Menu
News
EkBis
New Economy
Kabar Finansial
Sport & Lifestyle
Kabar Sawit
Video
Indeks
About Us
Social Media

Harga Gas Produksi Pupuk USD 6/MMBTU Dinilai Kemahalan

Harga Gas Produksi Pupuk USD 6/MMBTU Dinilai Kemahalan Kredit Foto: Bambang Ismoyo
Warta Ekonomi, Jakarta -

Direktur Pupuk Indonesia Aas Asikin Idat mengatakan saat ini harga gas menjadi permasalahan di balik melonjaknya harga pupuk di Indonesia. Menurutnya, bila dibandingkan dengan negara-negara lain, biaya produksi pupuk di Indonesia masih belum bisa bersaing.

Berdasarkan data yang dia punya, biaya produksi pupuk Indonesia salah satu yang termahal di dunia. Di Indonesia sendiri biaya produksi senilai USD 6/MMBTU, dua kali lipat harga produksi dari produsen lain.

"Di Indonesia pembiayaan pupuk tinggi. Produsen lain itu sekitar USD 1,5 sampai USD 3/MMBTU. Di indonesia itu, USD 6/MMBTU. Gas itu 70% mencakup dari komponen biaya yang harus dikeluarkan dalam produksi," ujar Aas di Kementerian BUMN, Senin (16/10/2017).

Tidak hanya harga gas yang tidak bersahabat, dampak dari pabrik-pabrik yang sudah tua juga menjadikan penggunaan gas menjadi tidak efisien. "Pabrik pupuk yang ada banyak yang tua. Pesaing kita banyak yang baru pabriknya sehingga pemakaian gas efisien. Di Palembang 42 tahun. Ditambah harga gas naik. Untuk rata-rata umur 30 tahun," lanjutnya.

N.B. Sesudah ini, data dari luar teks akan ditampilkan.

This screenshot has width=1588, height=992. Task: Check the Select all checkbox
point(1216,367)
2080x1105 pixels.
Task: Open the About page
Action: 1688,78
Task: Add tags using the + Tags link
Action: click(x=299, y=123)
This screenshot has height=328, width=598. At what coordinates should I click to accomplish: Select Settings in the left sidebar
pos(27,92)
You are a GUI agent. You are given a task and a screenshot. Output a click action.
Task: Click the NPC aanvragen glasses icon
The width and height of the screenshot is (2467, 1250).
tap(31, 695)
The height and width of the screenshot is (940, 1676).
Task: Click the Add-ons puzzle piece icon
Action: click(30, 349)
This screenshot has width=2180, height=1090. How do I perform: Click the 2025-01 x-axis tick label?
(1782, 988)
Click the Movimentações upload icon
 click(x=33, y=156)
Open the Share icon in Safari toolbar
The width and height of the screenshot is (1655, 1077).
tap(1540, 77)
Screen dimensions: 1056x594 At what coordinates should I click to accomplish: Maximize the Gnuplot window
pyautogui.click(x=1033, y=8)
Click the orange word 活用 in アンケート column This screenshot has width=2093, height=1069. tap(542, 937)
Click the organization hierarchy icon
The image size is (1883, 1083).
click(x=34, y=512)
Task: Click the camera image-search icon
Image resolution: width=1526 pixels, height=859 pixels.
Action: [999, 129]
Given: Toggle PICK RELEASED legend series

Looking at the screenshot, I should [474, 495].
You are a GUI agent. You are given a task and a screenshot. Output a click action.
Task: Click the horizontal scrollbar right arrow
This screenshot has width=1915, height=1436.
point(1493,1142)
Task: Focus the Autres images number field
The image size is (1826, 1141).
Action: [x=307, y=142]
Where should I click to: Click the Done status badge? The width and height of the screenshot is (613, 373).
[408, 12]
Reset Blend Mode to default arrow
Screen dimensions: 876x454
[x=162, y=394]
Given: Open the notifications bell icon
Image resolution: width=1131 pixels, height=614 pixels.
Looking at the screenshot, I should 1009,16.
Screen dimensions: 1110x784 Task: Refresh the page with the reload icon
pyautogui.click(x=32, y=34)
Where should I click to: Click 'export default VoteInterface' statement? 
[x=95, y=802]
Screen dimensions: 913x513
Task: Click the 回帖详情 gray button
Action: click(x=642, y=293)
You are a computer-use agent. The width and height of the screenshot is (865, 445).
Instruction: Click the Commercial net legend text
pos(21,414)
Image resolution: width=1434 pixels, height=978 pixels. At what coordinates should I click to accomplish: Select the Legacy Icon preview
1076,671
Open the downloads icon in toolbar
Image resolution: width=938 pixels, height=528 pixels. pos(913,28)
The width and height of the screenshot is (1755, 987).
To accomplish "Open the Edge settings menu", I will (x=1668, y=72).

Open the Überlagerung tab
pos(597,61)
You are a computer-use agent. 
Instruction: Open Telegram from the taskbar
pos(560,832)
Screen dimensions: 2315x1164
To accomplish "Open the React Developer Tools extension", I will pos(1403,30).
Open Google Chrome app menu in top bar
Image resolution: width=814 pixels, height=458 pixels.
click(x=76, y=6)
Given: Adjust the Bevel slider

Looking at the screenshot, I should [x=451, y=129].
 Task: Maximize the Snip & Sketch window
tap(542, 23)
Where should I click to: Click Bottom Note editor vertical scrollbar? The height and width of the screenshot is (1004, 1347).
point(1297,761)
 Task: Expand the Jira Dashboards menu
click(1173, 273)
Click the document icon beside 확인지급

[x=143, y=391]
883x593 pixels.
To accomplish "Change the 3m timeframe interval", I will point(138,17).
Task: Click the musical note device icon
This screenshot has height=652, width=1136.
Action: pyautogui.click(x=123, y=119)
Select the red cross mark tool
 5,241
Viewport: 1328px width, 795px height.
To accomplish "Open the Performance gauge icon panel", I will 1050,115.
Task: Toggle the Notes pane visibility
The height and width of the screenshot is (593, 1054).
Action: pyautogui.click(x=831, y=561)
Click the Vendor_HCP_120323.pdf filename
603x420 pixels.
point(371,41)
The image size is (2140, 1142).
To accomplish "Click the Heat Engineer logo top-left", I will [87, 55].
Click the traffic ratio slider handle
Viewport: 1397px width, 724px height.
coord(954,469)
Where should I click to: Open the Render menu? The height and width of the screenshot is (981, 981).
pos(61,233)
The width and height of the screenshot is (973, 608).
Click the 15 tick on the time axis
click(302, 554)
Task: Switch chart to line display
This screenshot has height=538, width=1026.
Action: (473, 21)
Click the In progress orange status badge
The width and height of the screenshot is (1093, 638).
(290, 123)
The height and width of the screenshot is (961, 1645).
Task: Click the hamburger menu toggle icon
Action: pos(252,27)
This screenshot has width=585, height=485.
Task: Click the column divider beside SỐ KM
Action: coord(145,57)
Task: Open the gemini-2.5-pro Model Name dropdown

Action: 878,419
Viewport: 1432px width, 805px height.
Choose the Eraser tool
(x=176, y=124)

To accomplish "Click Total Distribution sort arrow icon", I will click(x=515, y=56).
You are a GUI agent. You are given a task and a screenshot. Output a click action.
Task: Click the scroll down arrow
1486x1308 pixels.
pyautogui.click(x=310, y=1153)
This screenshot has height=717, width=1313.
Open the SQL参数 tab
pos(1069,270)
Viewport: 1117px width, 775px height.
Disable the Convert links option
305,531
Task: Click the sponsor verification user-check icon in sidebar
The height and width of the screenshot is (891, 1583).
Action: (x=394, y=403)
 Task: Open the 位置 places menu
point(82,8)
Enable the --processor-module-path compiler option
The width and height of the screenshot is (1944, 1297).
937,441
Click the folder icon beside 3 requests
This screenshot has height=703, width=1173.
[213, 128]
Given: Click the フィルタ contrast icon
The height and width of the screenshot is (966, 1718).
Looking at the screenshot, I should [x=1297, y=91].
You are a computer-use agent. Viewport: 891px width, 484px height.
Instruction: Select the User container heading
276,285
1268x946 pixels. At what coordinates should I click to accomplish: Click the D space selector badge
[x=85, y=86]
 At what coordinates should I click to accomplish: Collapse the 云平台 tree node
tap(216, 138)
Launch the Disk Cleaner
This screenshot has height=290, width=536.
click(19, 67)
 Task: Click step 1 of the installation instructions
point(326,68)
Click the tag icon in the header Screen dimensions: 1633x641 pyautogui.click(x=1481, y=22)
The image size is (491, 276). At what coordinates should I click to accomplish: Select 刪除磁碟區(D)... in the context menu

Untuk jumlah suplai ketersediaan pupuk dunia, saat ini sudah over supply atau melebihi dari jumlah pemakaian. Tentunya ini akan membuat persaingan antar industri pupuk.

"Saat ini pupuk sedang ada tantangan berat. Suplai dunia 240 juta/ton, pemakaian 180 juta/ton. Artinya kita betul-betul sangat bersaing, yang menang perusahaan terbaik dan dengan cost rendah," ujar Aas.

Dirinya sudah mengatakan bahwa pihaknya sudah meminta ke berbagai stakeholders terkait untuk dapat menyesuaikan harga gas. Termasuk ke Kementerian BUMN.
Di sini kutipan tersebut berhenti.